I saw another poll, one about approval of the United States Congress:

Approve - 13%

Disapprove - 75%

Do we suppose that in next election, the people will throw the bums out? The speculation generally seems to be that the Tea Party guys are done.  Maybe that’s true and of course, we’ll see. However, wasn’t shaking up “Washington” what the Tea Party guys were elected to do? Well, they are doing it. Could there be more grace, finesse, and a little less whoo-ha? Sure, but what does anyone expect from those tyros, who are, on the capitol’s terms, just a bunch of rubes? “Mr. Cruz Goes to Washington” has not proved to have quite the charm of the celebration of naiveté that is the Capra classic movie about a rube in the Senate.  And perhaps this shutdown is not quite the way that even the Republican reformers would have preferred, but this is the way to “shake things up” that turned up. I keep hearing people say, “They are all bums; I don’t care which party.”

I wondered if the congressional approval numbers were much different before the last election. We can  recall articles like this one from prior to the 2012 election .  This indicates an uptick, though not much more than a tick, in the approval numbers.  What about this: I think we all hate the other guy’s congressman and wonder why he is elected. We elect or re-elect our own favorite and everyone else hates him, as in does not approve.

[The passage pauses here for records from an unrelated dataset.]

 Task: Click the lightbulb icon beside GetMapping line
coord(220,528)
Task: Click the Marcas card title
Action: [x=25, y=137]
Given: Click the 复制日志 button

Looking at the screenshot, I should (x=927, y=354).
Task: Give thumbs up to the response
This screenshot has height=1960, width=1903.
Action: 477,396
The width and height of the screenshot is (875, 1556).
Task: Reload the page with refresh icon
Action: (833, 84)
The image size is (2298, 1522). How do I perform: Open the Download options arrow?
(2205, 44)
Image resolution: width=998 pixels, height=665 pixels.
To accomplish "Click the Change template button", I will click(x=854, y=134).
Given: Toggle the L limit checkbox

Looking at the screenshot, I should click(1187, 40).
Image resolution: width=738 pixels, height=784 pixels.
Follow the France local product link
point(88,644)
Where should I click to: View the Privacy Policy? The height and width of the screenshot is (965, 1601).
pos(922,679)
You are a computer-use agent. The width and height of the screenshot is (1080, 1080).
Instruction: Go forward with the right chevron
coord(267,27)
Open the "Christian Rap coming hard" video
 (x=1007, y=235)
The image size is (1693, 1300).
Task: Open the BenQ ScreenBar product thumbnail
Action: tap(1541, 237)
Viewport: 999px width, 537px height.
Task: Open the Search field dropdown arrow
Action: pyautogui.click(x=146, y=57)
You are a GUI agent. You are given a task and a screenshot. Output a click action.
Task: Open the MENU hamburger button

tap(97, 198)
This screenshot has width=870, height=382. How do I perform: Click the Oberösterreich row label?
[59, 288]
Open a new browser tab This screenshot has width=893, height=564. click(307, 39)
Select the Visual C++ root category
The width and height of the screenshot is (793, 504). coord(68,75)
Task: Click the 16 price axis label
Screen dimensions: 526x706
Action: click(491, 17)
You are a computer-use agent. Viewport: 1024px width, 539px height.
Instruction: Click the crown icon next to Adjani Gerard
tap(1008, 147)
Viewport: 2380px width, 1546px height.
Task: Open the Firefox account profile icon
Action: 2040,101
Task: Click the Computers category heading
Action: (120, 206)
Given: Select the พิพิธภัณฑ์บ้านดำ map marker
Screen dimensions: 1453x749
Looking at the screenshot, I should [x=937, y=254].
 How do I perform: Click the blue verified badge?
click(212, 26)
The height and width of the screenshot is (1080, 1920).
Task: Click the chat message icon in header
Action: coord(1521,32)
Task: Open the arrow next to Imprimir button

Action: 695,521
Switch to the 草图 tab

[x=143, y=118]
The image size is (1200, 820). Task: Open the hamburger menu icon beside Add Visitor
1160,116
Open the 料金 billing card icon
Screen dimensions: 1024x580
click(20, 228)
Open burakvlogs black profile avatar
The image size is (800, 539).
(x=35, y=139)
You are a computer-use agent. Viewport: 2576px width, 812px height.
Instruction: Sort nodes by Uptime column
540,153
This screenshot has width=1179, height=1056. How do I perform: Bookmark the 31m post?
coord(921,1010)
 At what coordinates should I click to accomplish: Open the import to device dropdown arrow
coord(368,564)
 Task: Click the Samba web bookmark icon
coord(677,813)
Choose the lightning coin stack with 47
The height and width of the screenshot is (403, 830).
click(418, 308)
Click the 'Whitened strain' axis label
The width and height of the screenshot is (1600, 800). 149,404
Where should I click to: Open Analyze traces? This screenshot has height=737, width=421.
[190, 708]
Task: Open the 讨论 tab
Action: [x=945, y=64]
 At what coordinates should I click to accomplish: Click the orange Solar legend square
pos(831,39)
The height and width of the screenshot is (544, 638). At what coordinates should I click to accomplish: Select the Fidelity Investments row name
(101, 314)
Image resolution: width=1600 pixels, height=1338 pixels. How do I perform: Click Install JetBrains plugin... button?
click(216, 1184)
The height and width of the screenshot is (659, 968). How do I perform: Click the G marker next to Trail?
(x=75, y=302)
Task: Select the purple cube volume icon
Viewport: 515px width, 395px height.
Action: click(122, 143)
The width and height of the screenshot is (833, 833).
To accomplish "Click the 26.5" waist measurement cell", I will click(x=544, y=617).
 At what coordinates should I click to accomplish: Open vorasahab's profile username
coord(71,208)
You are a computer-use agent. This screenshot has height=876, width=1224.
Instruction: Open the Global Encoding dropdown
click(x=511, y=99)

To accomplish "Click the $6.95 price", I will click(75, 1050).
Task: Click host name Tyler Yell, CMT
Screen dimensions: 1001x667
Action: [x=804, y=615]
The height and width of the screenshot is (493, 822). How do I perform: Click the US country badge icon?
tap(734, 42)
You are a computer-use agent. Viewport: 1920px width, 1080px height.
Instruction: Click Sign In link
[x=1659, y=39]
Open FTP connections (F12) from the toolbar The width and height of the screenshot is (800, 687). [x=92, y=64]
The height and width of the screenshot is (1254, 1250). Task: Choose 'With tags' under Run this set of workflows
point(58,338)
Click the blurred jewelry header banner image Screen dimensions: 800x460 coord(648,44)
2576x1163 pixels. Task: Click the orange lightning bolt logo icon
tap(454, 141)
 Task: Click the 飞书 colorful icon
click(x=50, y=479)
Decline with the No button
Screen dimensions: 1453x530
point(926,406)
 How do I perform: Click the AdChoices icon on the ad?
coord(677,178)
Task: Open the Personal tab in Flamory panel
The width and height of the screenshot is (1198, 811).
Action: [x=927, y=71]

Maybe after a few months we hate him, too. Then we have our little district-wide revolutions and are still dissatisfied.  The folks we elect lack statesmanship or something. This must happen in every election. I suppose it might go back to the problem of the deep divisions in our nation that others have discussed. There is little ground for compromise on many issues facing the nation. Our factions hate compromise.  “They are all bums!” is what we say when they compromise and when they do not compromise.

Compromise is always part of the American deal, because we have a lot of different Americans in the republic and they want different things from government. We say we hate our current politics or that the current mess is because of politics.  “They are just playing politics!” is beginning to sound absurd.  Which came first, the game or the people? Speaking of politics in that way sounds like we are complaining of some act that the people elected or appointed in government could avoid engaging in.  The congressional representatives we disapprove of cannot get away from the people, partly because they are the people, which is true beyond the question of elections.

So, “[t]he folks we elect lack statesmanship or something” is because they are disappointingly and disagreeably like us.  There is fatalism in that and I think it is funny.   This amounts to an American self-loathing and if we were still a Christian nation, we would have to forgive one another and just get on with things.  Of course, when we were or thought we were a Christian nation, we could still be at each others’ throats.   That’s cause to hope we will muddle through the current mess, isn’t it?